Watch your children. No, not just as a careful supervisor on a playground. Simply observe your children, noting their interests and abilities. That's how you will be able to see into the future and predict a STEM career for your child.
Personal example: When my daughter was 10, she wasn't interested in music lessons like her older sister, and she wasn't interested in crafts or dolls. What she wanted for her 10th Christmas was a chemistry set. For her 12th birthday, she wanted a solar shower for the back yard (we live in a very rural area!). And she had enough critters over the years to start her own zoo (goats, a potbelly pig, hamsters, rabbits, dogs, chameleons, guinea pigs, ferrets, parakeets, tropical fish, etc.), The only thing we were missing was a partridge in a pair tree! For her middle school graduation, she wanted horseback riding classes. Do you see the trend starting? Today she is an award-winning middle school science teacher, helping other young explorers to find out about chemistry, biology, earth science, and physics. She was, and still is, a STEM junkie!
Why is developing an early interest in STEM so important? Because a recently released report by the Department of Commerce (1) provided this valuable information: "U.S. businesses frequently voice concerns over the supply and availability of STEM workers. Over the past 10 years, growth in STEM jobs was three times as fast as growth in non-STEM jobs. STEM workers are also less likely to experience joblessness than their non-STEM counterparts. Science, technology, engineering and mathematics workers play a key role in the sustained growth and stability of the U.S. economy." Additionally, those with graduate degrees in a STEM job earned more than $40 per hour, nearly $4.50 more per hour on average than those with non-STEM jobs.
Do you want your children to get a good job ... and... keep that good job? The first step is to encourage STEM investigation at an early age. Add STEM-related books to your child's bookshelf. Find ways to explore STEM topics during routing tasks. You can even find games that foster STEM interests.

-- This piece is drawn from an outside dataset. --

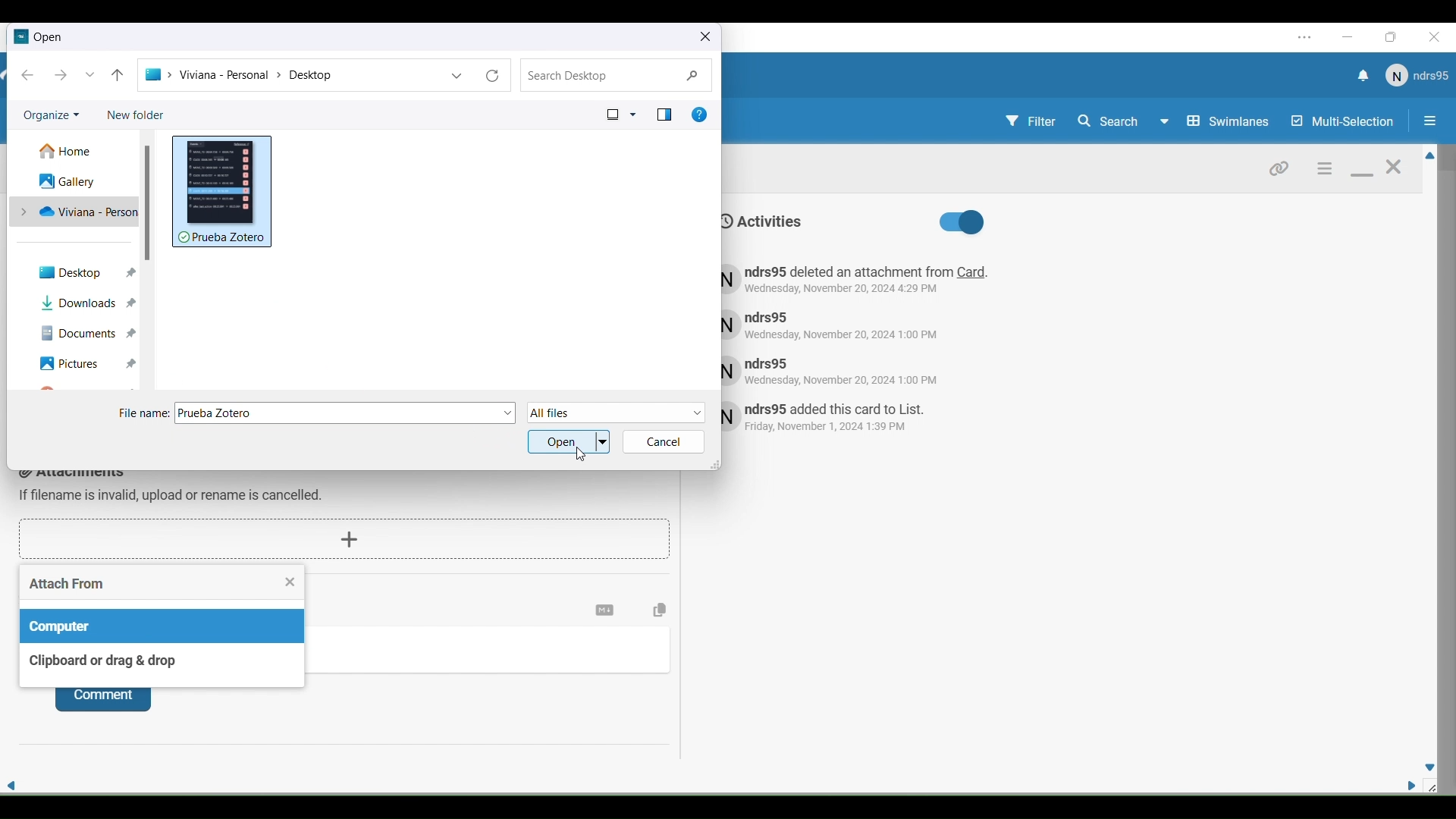 The height and width of the screenshot is (819, 1456). Describe the element at coordinates (1349, 37) in the screenshot. I see `Minimize` at that location.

The second step to helping your child mature into an adult who can get and keep a good job is to foster positive character education traits like responsibility, empathy, and cooperation. That's much easier to accomplish than you may think. Simply model those characteristics for your children and they will naturally grow into responsible adults... like you! And when you look for acceptable TV programs, look for ones that show the characters interacting in a positive manner. We probably all grew up with Wiley Coyote attacking the roadrunner. It's time to put away the Acme Dynamite and 1-ton anvil and watch shows that foster strong personal relationships. One of my favorites is Wild Kratts - it combines STEM and character education - just like all of our products that contain our STEM-C® Literacy.
What are YOUR children playing with today that will prepare them for a STEM career tomorrow?